Zosimus, New History 1.13

Zosimus (Greek Ζώσιμος): Early Byzantine, pagan author of a history of the Roman Empire, published in the first quarter of the sixth century CE.

The translation of Zosimus' New History offered here was printed in 1814 by W. Green and T. Chaplin in London, and was probably prepared by J. Davis of the Military Chronicle and Military Classics Office. The translator is anonymous. The text was found at Tertullian.org. The notes were added by Jona Lendering.


[1.13.1] While his affairs were thus unfortunately situated, the armies in Pannonia and Moesia, which were far from respecting him previously, now became more disposed to revolt, and being therefore determined on an innovation, raised to the empire Maximinus, the captain of a Pannonian troop. Having collected all his forces, he marched into Italy with the utmost speed, thinking it the safest to attack the emperor by surprise. 

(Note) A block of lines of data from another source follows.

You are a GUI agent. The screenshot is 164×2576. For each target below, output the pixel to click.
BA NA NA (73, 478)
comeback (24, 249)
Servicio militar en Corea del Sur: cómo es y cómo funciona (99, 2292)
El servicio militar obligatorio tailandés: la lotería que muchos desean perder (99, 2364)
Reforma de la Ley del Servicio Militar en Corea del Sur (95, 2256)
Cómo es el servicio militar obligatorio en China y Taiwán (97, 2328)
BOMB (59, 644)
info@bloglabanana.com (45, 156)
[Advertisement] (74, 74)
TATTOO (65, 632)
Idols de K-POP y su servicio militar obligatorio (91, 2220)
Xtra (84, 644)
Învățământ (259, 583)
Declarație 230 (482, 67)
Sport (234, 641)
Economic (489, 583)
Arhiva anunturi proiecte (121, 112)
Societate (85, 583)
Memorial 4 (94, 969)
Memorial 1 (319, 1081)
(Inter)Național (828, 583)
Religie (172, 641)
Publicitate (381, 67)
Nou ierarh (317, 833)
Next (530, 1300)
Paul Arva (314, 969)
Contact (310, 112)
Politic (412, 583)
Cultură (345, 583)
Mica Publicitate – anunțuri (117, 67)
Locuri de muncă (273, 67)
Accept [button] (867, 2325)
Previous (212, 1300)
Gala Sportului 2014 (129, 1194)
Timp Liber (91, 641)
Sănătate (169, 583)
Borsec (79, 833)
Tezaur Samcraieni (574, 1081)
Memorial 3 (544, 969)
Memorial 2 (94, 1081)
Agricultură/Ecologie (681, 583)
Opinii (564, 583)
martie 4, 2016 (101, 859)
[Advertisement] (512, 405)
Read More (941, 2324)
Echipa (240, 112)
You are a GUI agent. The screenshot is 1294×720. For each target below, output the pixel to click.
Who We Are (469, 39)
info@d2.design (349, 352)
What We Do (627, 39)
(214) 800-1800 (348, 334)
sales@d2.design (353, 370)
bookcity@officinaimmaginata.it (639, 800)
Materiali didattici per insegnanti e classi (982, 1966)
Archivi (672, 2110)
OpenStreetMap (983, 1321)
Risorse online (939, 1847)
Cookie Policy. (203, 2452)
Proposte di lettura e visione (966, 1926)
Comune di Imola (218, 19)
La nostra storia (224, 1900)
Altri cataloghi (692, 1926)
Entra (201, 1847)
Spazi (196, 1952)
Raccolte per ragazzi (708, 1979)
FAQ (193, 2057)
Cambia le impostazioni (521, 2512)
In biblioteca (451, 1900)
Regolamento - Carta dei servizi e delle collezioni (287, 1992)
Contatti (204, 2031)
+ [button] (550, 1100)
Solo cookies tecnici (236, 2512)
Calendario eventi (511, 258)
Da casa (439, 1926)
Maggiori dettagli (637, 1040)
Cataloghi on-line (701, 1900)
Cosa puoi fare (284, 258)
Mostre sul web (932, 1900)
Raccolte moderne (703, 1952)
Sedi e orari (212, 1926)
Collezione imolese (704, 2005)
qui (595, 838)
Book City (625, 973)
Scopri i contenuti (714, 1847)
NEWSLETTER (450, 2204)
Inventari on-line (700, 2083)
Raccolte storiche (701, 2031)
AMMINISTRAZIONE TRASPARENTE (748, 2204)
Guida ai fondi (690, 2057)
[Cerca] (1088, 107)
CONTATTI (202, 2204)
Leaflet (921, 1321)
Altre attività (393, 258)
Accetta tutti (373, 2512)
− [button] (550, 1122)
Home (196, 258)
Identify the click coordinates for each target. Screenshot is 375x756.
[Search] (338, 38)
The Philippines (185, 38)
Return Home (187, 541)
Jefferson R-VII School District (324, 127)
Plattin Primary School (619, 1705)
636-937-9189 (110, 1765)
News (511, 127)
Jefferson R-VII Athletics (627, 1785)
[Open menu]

[1.13.2] But Alexander, who was then in the vicinity of the Rhine, having received intelligence of their intended revolt, proceeded to Rome without loss of time. He offered pardon to the soldiers and to Maximinus upon the condition that they would desist from their attempt; he could not however appease them, and therefore desperately exposed himself to death. Mamaea his mother, and the prefects, who issued from the palace to allay the tumult, were likewise murdered. 

[1.13.3] Maximinus thus became well established in the throne, but the people universally regretted the change of a moderate emperor for a cruel tyrant. Maximinus was of obscure birth, and therefore on his exaltation to the imperial dignity, his excessive insolence in his new authority eclipsed those good qualities with which nature had endowed him. He thus became intolerable to all men, not only doing injuries to those that were in honorable offices, but being guilty of the greatest cruelties in the exercise of his power, bestowing favors only upon sycophants who laid information against quiet persons, by charging them with being debtors to the imperial treasury. At length he went so far as to murder persons out of avarice, before he heard them plead in their own defence, seized on the towns as his own, and plundered the inhabitants.